[Item-finding records]
□ □ □ □ □

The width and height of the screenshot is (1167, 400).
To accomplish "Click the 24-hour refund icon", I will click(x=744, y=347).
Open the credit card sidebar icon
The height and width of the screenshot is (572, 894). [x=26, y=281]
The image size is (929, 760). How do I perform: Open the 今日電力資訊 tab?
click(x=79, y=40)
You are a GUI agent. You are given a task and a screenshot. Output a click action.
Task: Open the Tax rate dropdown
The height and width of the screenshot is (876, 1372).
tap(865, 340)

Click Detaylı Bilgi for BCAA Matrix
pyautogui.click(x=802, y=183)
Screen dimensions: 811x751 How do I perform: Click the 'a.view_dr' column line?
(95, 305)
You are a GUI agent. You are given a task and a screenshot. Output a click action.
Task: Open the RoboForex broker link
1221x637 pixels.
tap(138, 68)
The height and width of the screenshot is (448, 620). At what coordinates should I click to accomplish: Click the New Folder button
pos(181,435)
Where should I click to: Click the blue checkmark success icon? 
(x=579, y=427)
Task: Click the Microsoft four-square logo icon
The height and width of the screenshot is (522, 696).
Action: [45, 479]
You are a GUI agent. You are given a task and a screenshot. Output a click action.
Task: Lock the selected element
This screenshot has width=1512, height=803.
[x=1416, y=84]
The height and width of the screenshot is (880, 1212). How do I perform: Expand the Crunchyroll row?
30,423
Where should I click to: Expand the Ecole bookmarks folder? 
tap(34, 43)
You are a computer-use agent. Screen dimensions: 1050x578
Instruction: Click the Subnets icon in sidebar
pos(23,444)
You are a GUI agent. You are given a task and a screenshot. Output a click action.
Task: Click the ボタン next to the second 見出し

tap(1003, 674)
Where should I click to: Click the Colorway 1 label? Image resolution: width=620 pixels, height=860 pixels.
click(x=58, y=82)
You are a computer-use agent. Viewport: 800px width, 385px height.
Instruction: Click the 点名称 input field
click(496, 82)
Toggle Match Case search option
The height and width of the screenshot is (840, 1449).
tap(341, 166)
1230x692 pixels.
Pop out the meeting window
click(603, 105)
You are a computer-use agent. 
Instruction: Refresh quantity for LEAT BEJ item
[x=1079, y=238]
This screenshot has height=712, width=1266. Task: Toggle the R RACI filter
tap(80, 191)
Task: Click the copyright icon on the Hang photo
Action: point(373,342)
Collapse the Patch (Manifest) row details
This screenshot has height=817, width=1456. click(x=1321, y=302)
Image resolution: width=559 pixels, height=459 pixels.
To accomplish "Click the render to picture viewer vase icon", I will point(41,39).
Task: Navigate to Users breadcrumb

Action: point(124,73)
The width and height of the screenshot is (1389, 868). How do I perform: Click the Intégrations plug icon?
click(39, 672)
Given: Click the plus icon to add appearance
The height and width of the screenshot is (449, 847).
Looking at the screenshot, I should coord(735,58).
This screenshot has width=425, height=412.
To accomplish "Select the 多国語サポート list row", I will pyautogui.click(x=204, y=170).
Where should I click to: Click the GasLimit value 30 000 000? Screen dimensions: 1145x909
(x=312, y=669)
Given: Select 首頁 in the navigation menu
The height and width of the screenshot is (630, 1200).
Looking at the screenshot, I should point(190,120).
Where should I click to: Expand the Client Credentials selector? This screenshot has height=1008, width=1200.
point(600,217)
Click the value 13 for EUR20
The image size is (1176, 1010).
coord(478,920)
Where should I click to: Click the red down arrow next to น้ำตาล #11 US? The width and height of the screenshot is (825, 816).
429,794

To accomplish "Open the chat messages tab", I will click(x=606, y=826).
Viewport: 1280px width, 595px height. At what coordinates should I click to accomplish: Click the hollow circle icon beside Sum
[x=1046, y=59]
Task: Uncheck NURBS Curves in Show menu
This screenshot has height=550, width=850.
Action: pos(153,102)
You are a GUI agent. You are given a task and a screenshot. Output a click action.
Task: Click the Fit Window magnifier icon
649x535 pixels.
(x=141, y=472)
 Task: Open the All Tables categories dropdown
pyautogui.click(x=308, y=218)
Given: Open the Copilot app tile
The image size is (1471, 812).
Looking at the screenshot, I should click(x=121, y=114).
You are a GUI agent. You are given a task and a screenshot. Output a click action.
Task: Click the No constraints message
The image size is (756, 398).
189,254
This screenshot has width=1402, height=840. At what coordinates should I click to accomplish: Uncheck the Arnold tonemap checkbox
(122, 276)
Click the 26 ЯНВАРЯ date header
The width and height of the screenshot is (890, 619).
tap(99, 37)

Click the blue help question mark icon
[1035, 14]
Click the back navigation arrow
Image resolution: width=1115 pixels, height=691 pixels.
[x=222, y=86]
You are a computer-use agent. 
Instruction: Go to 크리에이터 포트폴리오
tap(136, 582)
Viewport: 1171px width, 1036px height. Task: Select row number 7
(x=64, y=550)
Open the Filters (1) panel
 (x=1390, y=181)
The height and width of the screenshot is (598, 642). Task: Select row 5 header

□ □ □ □ □

[Set problem]:
Please revise all of the material above so that each "GUI agent" becomes "interface agent", leaving every other line and word unchanged.

[Correct response]:
The width and height of the screenshot is (1167, 400).
To accomplish "Click the 24-hour refund icon", I will click(x=744, y=347).
Open the credit card sidebar icon
The height and width of the screenshot is (572, 894). [x=26, y=281]
The image size is (929, 760). How do I perform: Open the 今日電力資訊 tab?
click(x=79, y=40)
You are a interface agent. You are given a task and a screenshot. Output a click action.
Task: Open the Tax rate dropdown
The height and width of the screenshot is (876, 1372).
tap(865, 340)

Click Detaylı Bilgi for BCAA Matrix
pyautogui.click(x=802, y=183)
Screen dimensions: 811x751 How do I perform: Click the 'a.view_dr' column line?
(95, 305)
You are a interface agent. You are given a task and a screenshot. Output a click action.
Task: Open the RoboForex broker link
1221x637 pixels.
tap(138, 68)
The height and width of the screenshot is (448, 620). At what coordinates should I click to accomplish: Click the New Folder button
pos(181,435)
Where should I click to: Click the blue checkmark success icon? 
(x=579, y=427)
Task: Click the Microsoft four-square logo icon
The height and width of the screenshot is (522, 696).
Action: [45, 479]
You are a interface agent. You are given a task and a screenshot. Output a click action.
Task: Lock the selected element
This screenshot has width=1512, height=803.
[x=1416, y=84]
The height and width of the screenshot is (880, 1212). How do I perform: Expand the Crunchyroll row?
30,423
Where should I click to: Expand the Ecole bookmarks folder? 
tap(34, 43)
You are a computer-use agent. Screen dimensions: 1050x578
Instruction: Click the Subnets icon in sidebar
pos(23,444)
You are a interface agent. You are given a task and a screenshot. Output a click action.
Task: Click the ボタン next to the second 見出し

tap(1003, 674)
Where should I click to: Click the Colorway 1 label? Image resolution: width=620 pixels, height=860 pixels.
click(x=58, y=82)
You are a computer-use agent. Viewport: 800px width, 385px height.
Instruction: Click the 点名称 input field
click(496, 82)
Toggle Match Case search option
The height and width of the screenshot is (840, 1449).
tap(341, 166)
1230x692 pixels.
Pop out the meeting window
click(603, 105)
You are a computer-use agent. 
Instruction: Refresh quantity for LEAT BEJ item
[x=1079, y=238]
This screenshot has height=712, width=1266. Task: Toggle the R RACI filter
tap(80, 191)
Task: Click the copyright icon on the Hang photo
Action: point(373,342)
Collapse the Patch (Manifest) row details
This screenshot has height=817, width=1456. click(x=1321, y=302)
Image resolution: width=559 pixels, height=459 pixels.
To accomplish "Click the render to picture viewer vase icon", I will point(41,39).
Task: Navigate to Users breadcrumb

Action: point(124,73)
The width and height of the screenshot is (1389, 868). How do I perform: Click the Intégrations plug icon?
click(39, 672)
Given: Click the plus icon to add appearance
The height and width of the screenshot is (449, 847).
Looking at the screenshot, I should coord(735,58).
This screenshot has width=425, height=412.
To accomplish "Select the 多国語サポート list row", I will pyautogui.click(x=204, y=170).
Where should I click to: Click the GasLimit value 30 000 000? Screen dimensions: 1145x909
(x=312, y=669)
Given: Select 首頁 in the navigation menu
The height and width of the screenshot is (630, 1200).
Looking at the screenshot, I should point(190,120).
Where should I click to: Expand the Client Credentials selector? This screenshot has height=1008, width=1200.
point(600,217)
Click the value 13 for EUR20
The image size is (1176, 1010).
coord(478,920)
Where should I click to: Click the red down arrow next to น้ำตาล #11 US? The width and height of the screenshot is (825, 816).
429,794

To accomplish "Open the chat messages tab", I will click(x=606, y=826).
Viewport: 1280px width, 595px height. At what coordinates should I click to accomplish: Click the hollow circle icon beside Sum
[x=1046, y=59]
Task: Uncheck NURBS Curves in Show menu
This screenshot has height=550, width=850.
Action: pos(153,102)
You are a interface agent. You are given a task and a screenshot. Output a click action.
Task: Click the Fit Window magnifier icon
649x535 pixels.
(x=141, y=472)
 Task: Open the All Tables categories dropdown
pyautogui.click(x=308, y=218)
Given: Open the Copilot app tile
The image size is (1471, 812).
Looking at the screenshot, I should click(x=121, y=114).
You are a interface agent. You are given a task and a screenshot. Output a click action.
Task: Click the No constraints message
The image size is (756, 398).
189,254
This screenshot has width=1402, height=840. At what coordinates should I click to accomplish: Uncheck the Arnold tonemap checkbox
(122, 276)
Click the 26 ЯНВАРЯ date header
The width and height of the screenshot is (890, 619).
tap(99, 37)

Click the blue help question mark icon
[1035, 14]
Click the back navigation arrow
Image resolution: width=1115 pixels, height=691 pixels.
[x=222, y=86]
You are a computer-use agent. 
Instruction: Go to 크리에이터 포트폴리오
tap(136, 582)
Viewport: 1171px width, 1036px height. Task: Select row number 7
(x=64, y=550)
Open the Filters (1) panel
 (x=1390, y=181)
The height and width of the screenshot is (598, 642). Task: Select row 5 header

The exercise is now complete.